County coordinator/engineer role adjusts following review
The future of the county coordinator/highway engineer position is changing following a self evaluation and closed session with Ryan Odden and the county board.
Commissioners shared a summary of the evaluation May 14. The summary noted that Odden had spent roughly 50% of his time in the county coordinator position and 50% serving in the highway engineer role. The board had originally developed a timeshare of 60% engineer and 40% coordinator, but Odden noted that even serving 50% as coordinator was not enough. Odden expressed the need/want for training related to the coordinator duties but due to the time allocation issues, there isn't any time to engage in any training opportunities.
Odden indicated that both positions could be full-time positions. The board consensus was to have the pro rata time share of the positions adjusted so that 70% of his time will be spent as coordinator and 30% as engineer.
The board also had a consensus to have a work session within the next year to examine organizational issues to include the efficiency of duties of the shared role. In a previous meeting, the board appointed Odden to the split role for another four years.
The board consensus is that Odden exceeds the expectations as highway engineer and that he meets expectations as county coordinator.
While it seemed Odden had enough on his plate, it was noted that he'll also be taking on duties supervising the work of the Human Resources Department after the resignation of former director Curt Kreklau Jr.
The board shared that the position of HR director not be filled at this time and that Ryan perform his duties out of the HR department while at the courthouse.
A further part of the motion includes allowing Odden to contract out professional engineering work to a qualified professional engineer on a part-time and "as needed" basis.
In other actions, the board:
• Heard from Lori Vrolson, Executive Director for the Central Minnesota Council on Aging, who made her annual presentation. The council serves a 14 county area and they award out about 2.5 million of federal funding. In Wadena County just over $67,000 goes towards supportive services, keeping older adults in their homes. Wadena County receives about 3 percent of the total funding, consistent with the population base. Much of this is used to support food services like congregate or home delivered meals. Vrolson said what's lacking in Wadena COunty is a service to provide supportive transportation, such as a service that would take the person grocery shopping or someone to provide housekeeping.
Vrolson said she expects changes in the pipeline including two providers that have requested funding to operate in the area. She could not go into further detail at this time. Vrolson also spoke about the Senior Linkage Line, a telephone and in person service. The plan was to work with Tri-COunty Health Care to offer this service in Wadena COunty. COmmissioner Jon Kangas suggested a satellite location in the northern part of the county would be useful. Vrolson was connected with Sebeka Mayor Dave Anderson to discuss the options.

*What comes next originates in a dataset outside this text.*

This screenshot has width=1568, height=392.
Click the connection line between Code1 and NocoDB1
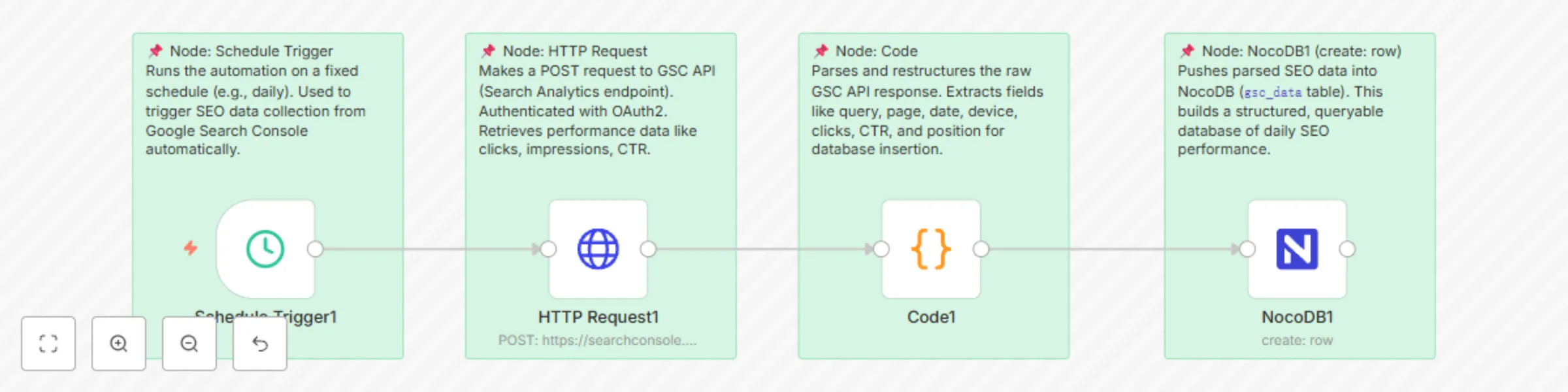[x=1111, y=248]
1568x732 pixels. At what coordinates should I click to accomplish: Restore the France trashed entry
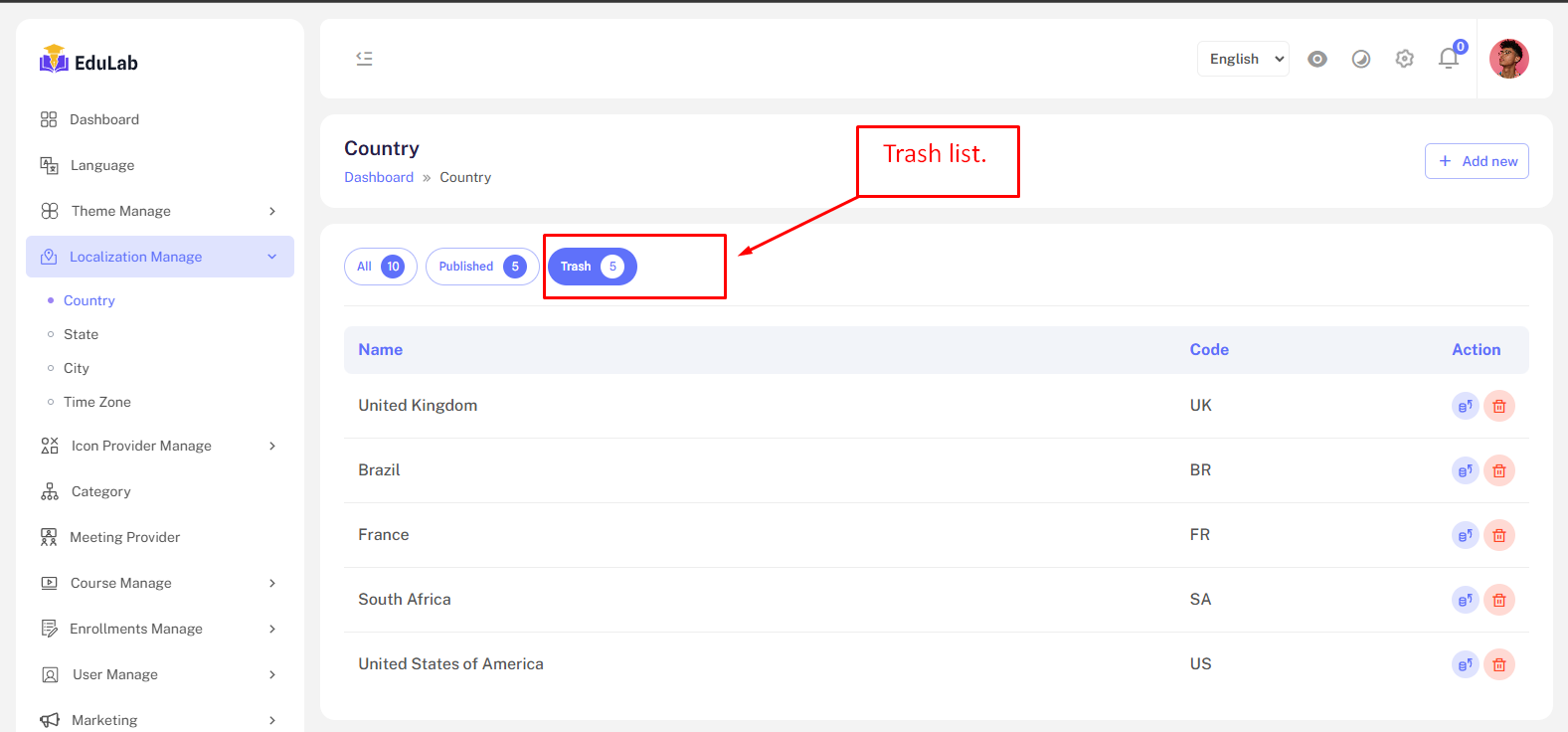(1465, 535)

Vrolson shared that the needs for an aging population are only going to increase in coming years. She noted that Wadena County is already ahead of the state average, with 23% of the population over age 65. By 2030, she said the baby boomers will be in their mid 80s and in greater need of these supportive services in order to stay independent.
Wadena County's contribution to this service is $1,520 a year.
• Approved the purchase of office furniture for the two attorney/client rooms at a total cost of $3,293.20, which included four tables and 16 chairs. The board also approved spending $200 to add windows to the conference room doors for security and an easy way to see if the rooms are being used. After discussion about scheduling software, they agreed to see how the rooms are used to see what needs may arise.
• Approved, much to the delight of several county departments, new payroll software at a cost of $31,026.32 per year, plus a one time $4,000 implementation fee. The county currently pays about $15,000 for three services to provide what this one service is able to provide. While the cost is higher, employees noted a cost savings should be seen and funds could be found within the current budget to pay for the increased cost. Numerous employees spoke favorably of the new Paycom software. Wadena County would be the first county in the area to use this software. Payroll Janet Kern spoke favorably of the software and thanked the board for investing in the department.
• Heard from engineer Odden that maintenance staff performed work on a county ditch north of Staples and within a private property to improve a drainage issue that was affecting the road bed and the private property. He noted it has been an issue for about four years that appears to be resolved now.
• Odden shared that curb and gutter was complete Monday on the Cty Hwy 4 realignment project. Dirt work is underway and pavement should poured in two weeks to finish that project, making way for Hwy 10 work to begin.